Le conflit dure depuis des décennies, avec des millions de morts à la clé. Longue et sinueuse est sa trajectoire pour la recherche de solution. Sans issue, jusqu’à l’information, il y a trois mois, selon laquelle l’Amérique de Trump avait trouvé un remède: du «troc» consistant à échanger «la paix qu’elle imposera contre les matières premières stratégiques» congolaises.

Quel en était le dessous des cartes? Résumé des faits, en termes homogènes. Pour la compréhension de tous.

Les dernières péripéties de la problématique sont palpitantes: le curseur se promène. Il passe d’Afrique au Qatar de l’émir Tamim ben Hamad Al Thani, puis, aux Etats-Unis. Entraînant, tout autant, la présence de nombreux médiateurs. Le président français Emmanuel Macron en est un, en sous-main. L’union Africaine (UA) est revenue à la charge avec la désignation du président togolais Faure Gnassingbé, en remplacement du président angolais Joao Lourenço.

Aucun conflit au monde, en vue d’un règlement, n’aura connu une telle divagation. Cela, pour deux raisons simples.

La première est que la RD Congo est l’un des pays les plus riches de la planète. Sinon, le plus riche, où «l’or roulé en pépite» coule avec les eaux des pluies, à Lugushwa, dans la région de Kamituga, au Sud-Kivu. Alors que cobalt, coltan, lithium et autres matières stratégiques parsèment tout le territoire. Jusqu’à plus soif. Cela étant, tout le monde voudrait se trouver au râtelier. En commençant par les grandes puissances, dont les Etats-Unis.

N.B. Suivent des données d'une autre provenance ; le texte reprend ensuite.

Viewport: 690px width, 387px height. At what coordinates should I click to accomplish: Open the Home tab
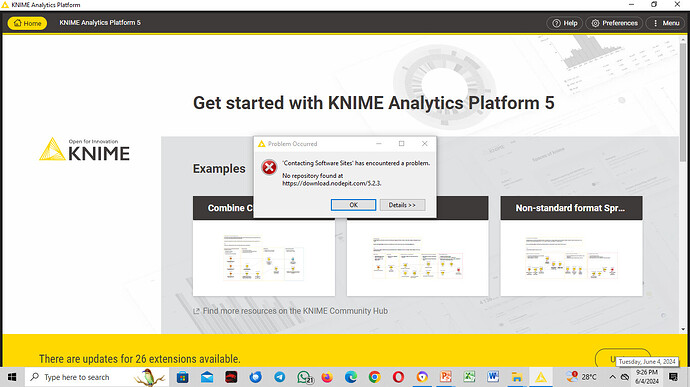[27, 23]
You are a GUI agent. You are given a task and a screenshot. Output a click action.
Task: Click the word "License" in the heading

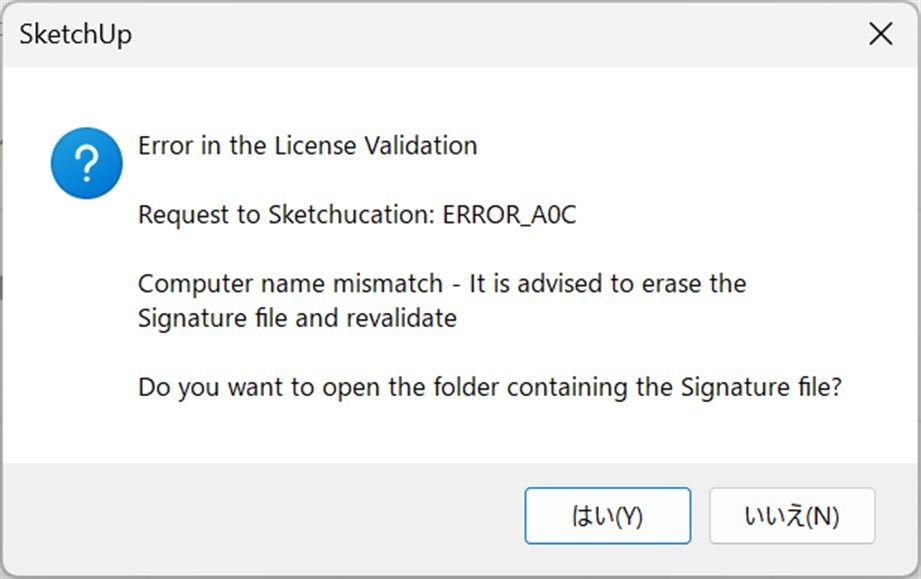tap(315, 146)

Pour l’illustrer, on a vu comment le nouvel occupant du bureau ovale tenait à récupérer l’argent dépensé par son pays dans la guerre en Ukraine: passer par un troc qui vise les matières minières stratégiques ukrainiennes.

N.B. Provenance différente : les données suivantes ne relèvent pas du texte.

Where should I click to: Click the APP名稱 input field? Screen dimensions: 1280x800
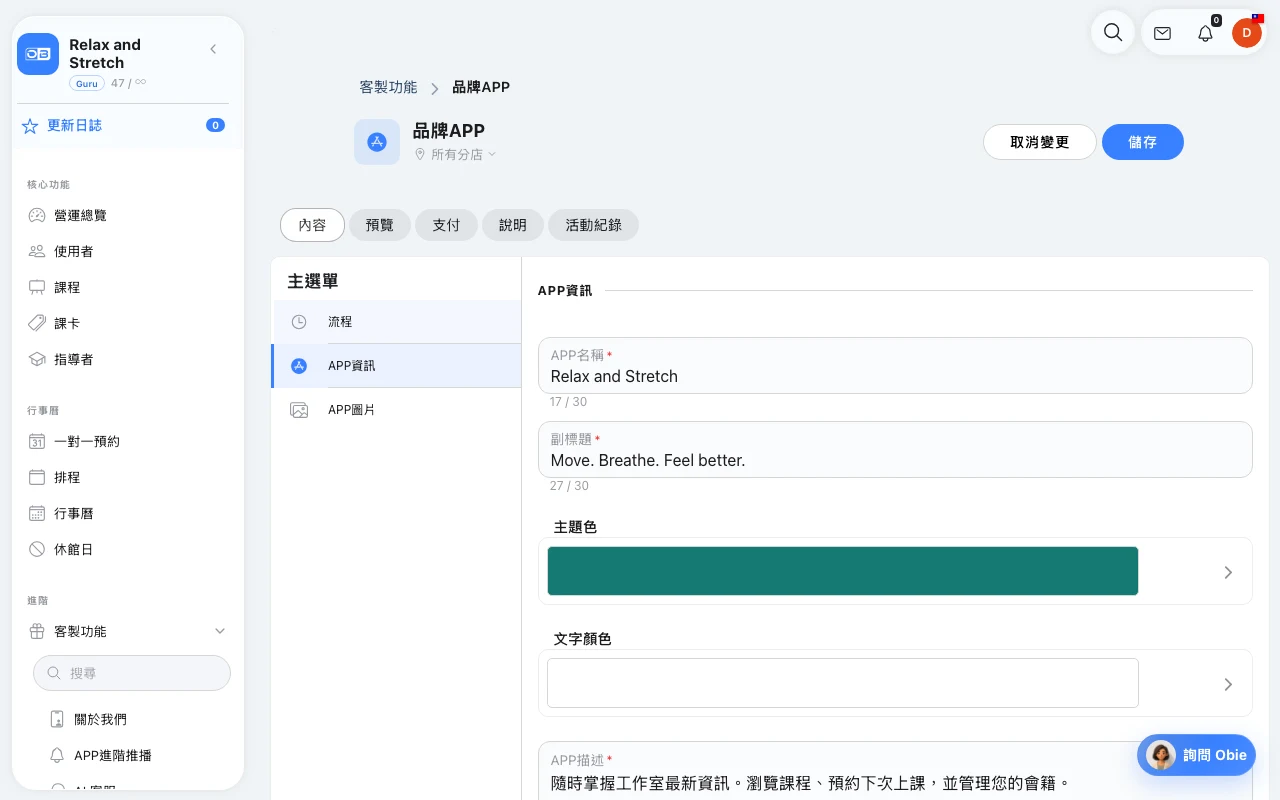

La deuxième explication découle du mot «pouvoir». Une énigme, pense Etienne de la Boétie (XVIe siècle). Un de ses aspects qui nous en convainc, surtout en Afrique, est le fait que quand on détient le pouvoir, on ne veut plus s’en séparer. Le président Félix Tshisekedi n’a pas dérogé à la règle. Tout comme son prédécesseur Joseph Kabila. Il y tient dur comme fer. Au point de pactiser avec le diable.

«Peur sur Kinshasa»

Or, à cette obstination répond une rébellion armée de la coalition AFC-M23, appuyée par le Rwanda. Une véritable machine de guerre. Qui, en deux ans, a arraché des pans entiers du territoire dans les deux provinces juteuses du Nord-Kivu et du Sud-Kivu. Mais, c’est la chute de Goma et de Bukavu, leurs chefs-lieux respectifs, en janvier dernier, qui a sonné le véritable tocsin.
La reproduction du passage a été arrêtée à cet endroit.